“Austen’ın, Northanger Manastırı eseri, yaşadığı dönemin ‘yapmacık’ romanları diye gördüğü şeye karşı muzip bir cevabıydı: Mükemmel erkek, kadın kahramanlar ve düşmanlar yerine hatalı, olay örgüsünün isteklerine göre değil, doğal hareket eden üç boyutlu karakterler yazmıştı.” –Jo Baker
Jane Austen’ın yirmili yaşlarında yazdığı ama ölümünden sonra, 1818’de İkna ile beraber yayımlanan ilk romanı Northanger Manastırı’nda gösterişsiz, güzel bir kız olan Catherine Morland, genç, yakışıklı vaiz Henry Tilney’ye âşık olur. Henry’nin babası, Catherine’i varlıklı biri sandığı için kızı Northanger Manastırı’na çağırır.
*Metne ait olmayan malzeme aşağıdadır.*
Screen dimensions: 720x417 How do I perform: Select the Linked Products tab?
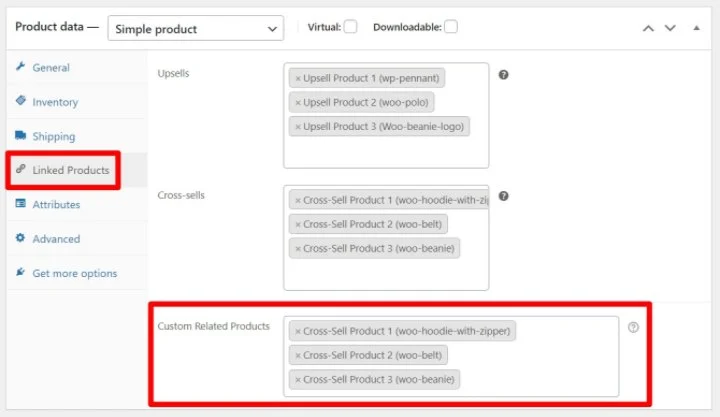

Birçok Gotik roman okumuş olan, hayal gücü geniş Catherine, manastıra geldiğinde burayı kâbuslardan çıkma bir yer gibi görür, yanlış anlaşılmalar biriktikçe her şey içinden daha da çıkılmaz bir hal alır.
Saatlerin seri üretimiyle beraber kullanımının da arttığı, bu nedenle de zaman algısının değiştiği, dakikliğin daha da önem kazandığı bir dönemi yansıtması ve on dokuzuncu yüzyıl İngiliz orta sınıfının iyi bir tasvirini yapmasıyla da dikkat çeken Northanger Manastırı, Jane Austen’dan ahlaka, insan doğasına dair hem renkli bir komedi hem de iğneleyici bir eleştiri.